Fishing as a child with my Dad …your picture brought back such memories.
That’s a great story @thecityman. Had my oldest daughter out there with me showing her how to cast, didn’t catch anything but she was actually enjoying it…She was a little disappointed…I told her that’s why it’s called fishing and not catching…
Didn’t know that @barry, that was the first one of it’s kind I’d seen in the creek…Yesterday I saw some monsters but weren’t taking the bait…
Interesting. I;ve been fishing all my life, but honestly I don’t know for sure the difference between brim, bluegill, and sunfish.

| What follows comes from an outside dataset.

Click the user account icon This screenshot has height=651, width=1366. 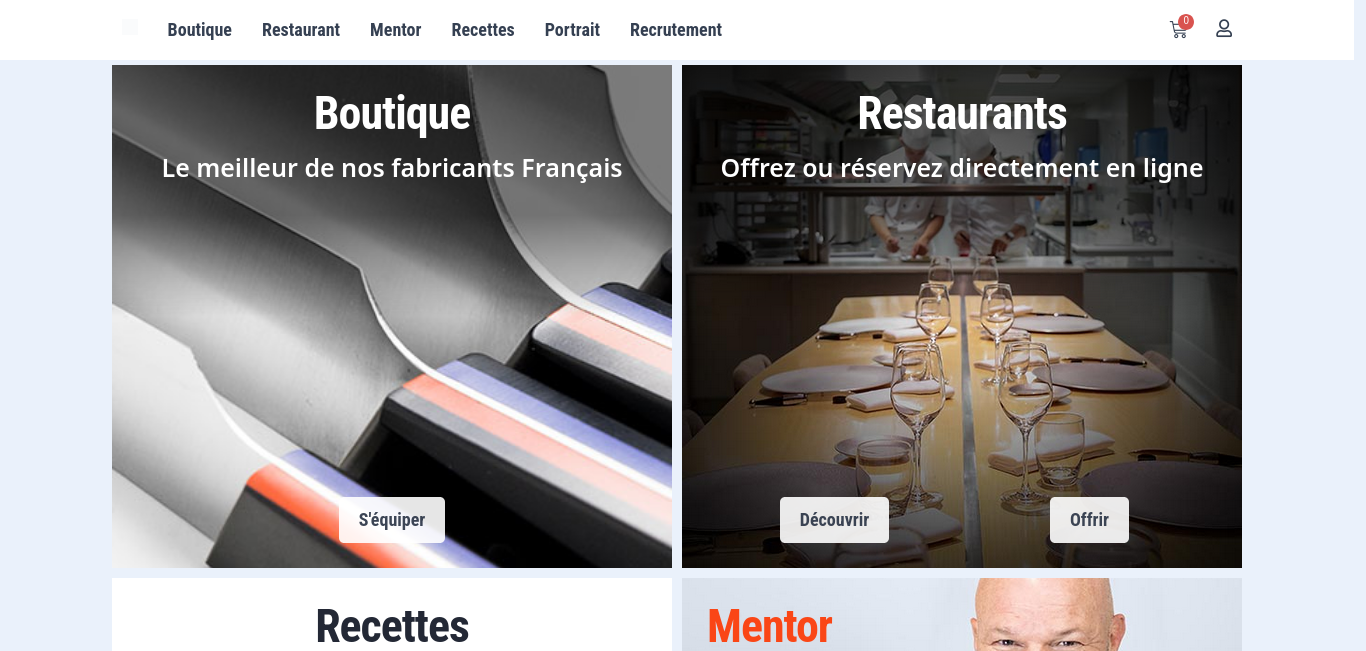click(1224, 29)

my understanding is bluegill and brim or bream can be used interchangeably…sunfish are saltwater.
I should have said spotted sunfish. I say that based solely on the fish you identified as spotted sunfish. Down here we call it a brim or bluegill but it sounded like you made a distinction and I wasn’t aware that it was different. He said it came out of a creek.

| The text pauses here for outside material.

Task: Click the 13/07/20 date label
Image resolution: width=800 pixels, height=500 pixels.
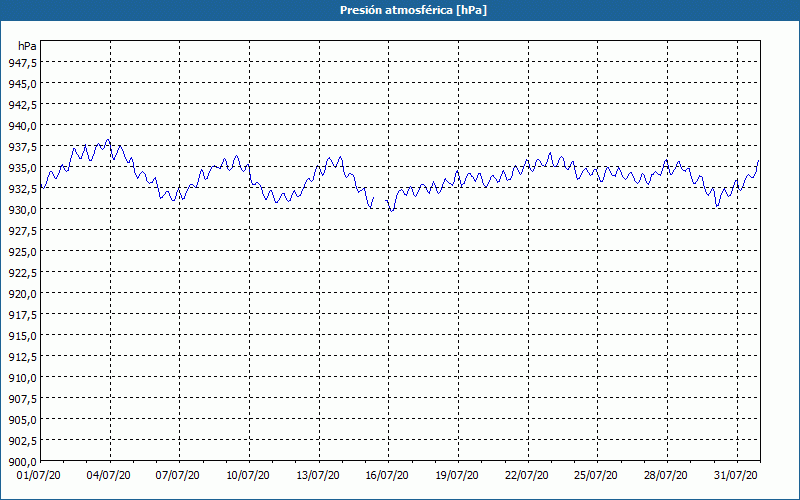Action: [x=317, y=475]
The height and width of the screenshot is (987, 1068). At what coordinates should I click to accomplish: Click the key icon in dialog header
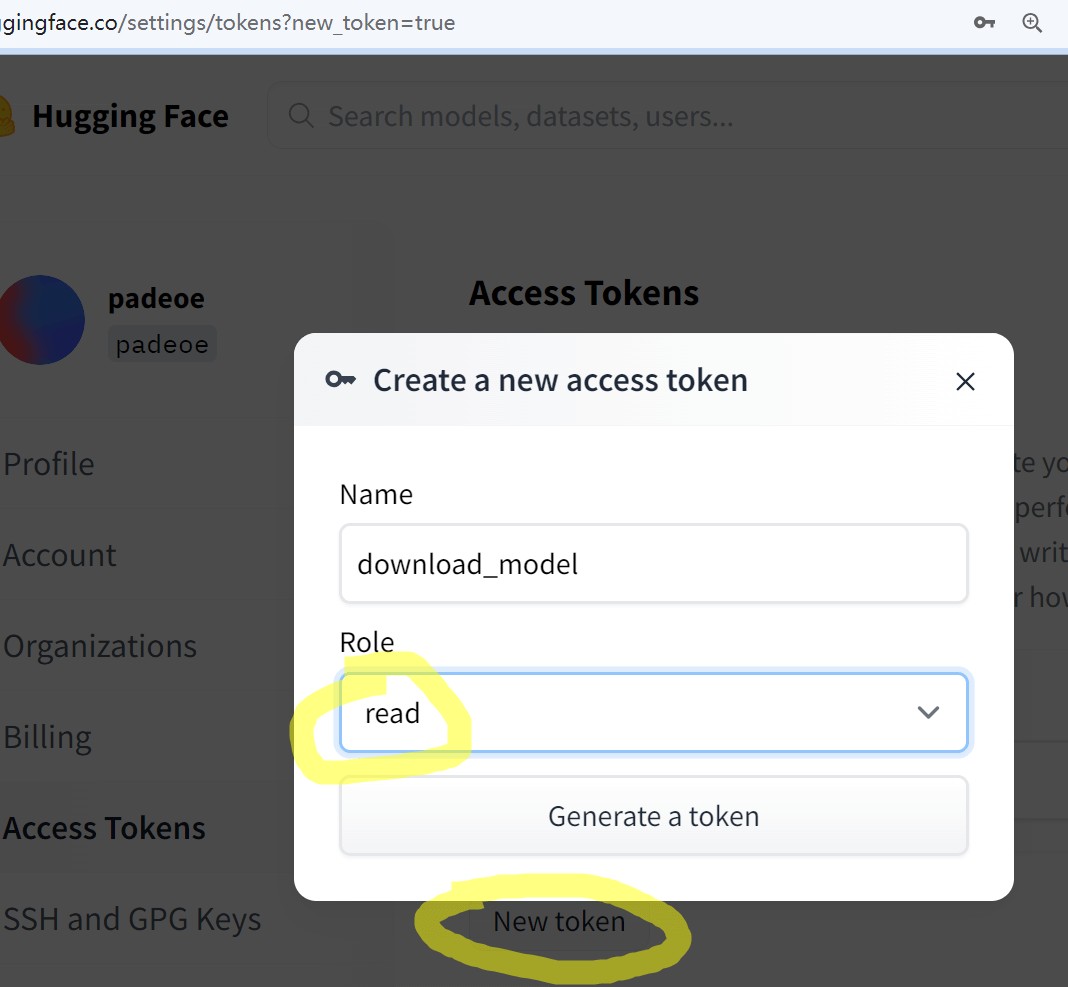pos(341,380)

Edit- after a little googling, I know see its more hopeless than I thought! looks like there are lots of freshwater sunfish in TN. In fact, that seems to be a category under which bluegill and many similar fish exist. Oh well…We call almost all of them bluegill or Brim. Here is a neat chart. The ones they call rock bass, we’ve always called red eye. They are fun fighting fish in creeks.
https://www.aa-fishing.com/tn/tennessee-panfish-fishing.html
Yeah it is confusing…I’m orginally from up north (PA) and we used to call these sunfish any type of fish like this found in a creek or pond…
We have such a healthy turkey population here. Multiple mommas with brand new kids. They’ll be working on my garden soon! But some will be dinner after season…LOL
Got him breakfast. Odd to see him on the ground but very cool
Another bird nest in the backyard. When I made noise to take picture, they thought it was feeding time.
So…do you all remember the photo I posted of the quail eggs I found in my orchard? Just to remind you and inform new users, what happened is that I mowed over a quails nest that had been made in an area of high grass and other undergrowth. Somehow I managed to not hit the eggs with mower blade, but it left the next of 18 (EIGHTEEN !!!) eggs completely uncovered, unprotected, and now sitting out in a wide open area with nothing but (now) short grass. So of course mom wouldn’t sit on the eggs exposed like that, and certainly it wouldn’t have been long before a racoon, opossum, or other critter would have come along and had the eggs for lunch. So I had nothing to lose by putting the eggs in an incubator. Well, 23 days later this is what the eggs look like! ha. 15 out of 18 is almost as good as mom would have done herself! ha Cutest things EVER!
good job!
I was able to get 4 juvenile rabbits and removed them from the yard. I haven’t seen the doe in a while so hopefully she’s moved on as well and this will be the last of them (at least for now).
i need to buy some land down near yours to help cull some of those turkeys and boar.
I’ll help you find it
Wasn’t able to grab a good picture but observed a very amusing scene today. 2 tiny adult Chipping Sparrows running around my honeyberry bushes followed by a big, clumsy juvenile Cowbird. The sparrows were retrieving my honeyberries and feeding them to their big adopted doofus,
For those unfamiliar with Brown headed Cowbirds…the adults are parasitic egg layers. They deposit their eggs in the finished nests of other species and leave them to be raised by the nest owners.
This bunny, which the children living here and I call BunBun, is very brown, with brown eyes, and has showed up in my garden 5 times now. He/she may be an Eastern Cottontail, although we live in WA state, because it is very brown compared to the native Western Cottontail, and they were transplanted here for hunting reasons in the late 1800s. Although it is a bit concerned about us staring, it not only keeps coming back to eat my strawberries, it also lets us get about 6 feet away.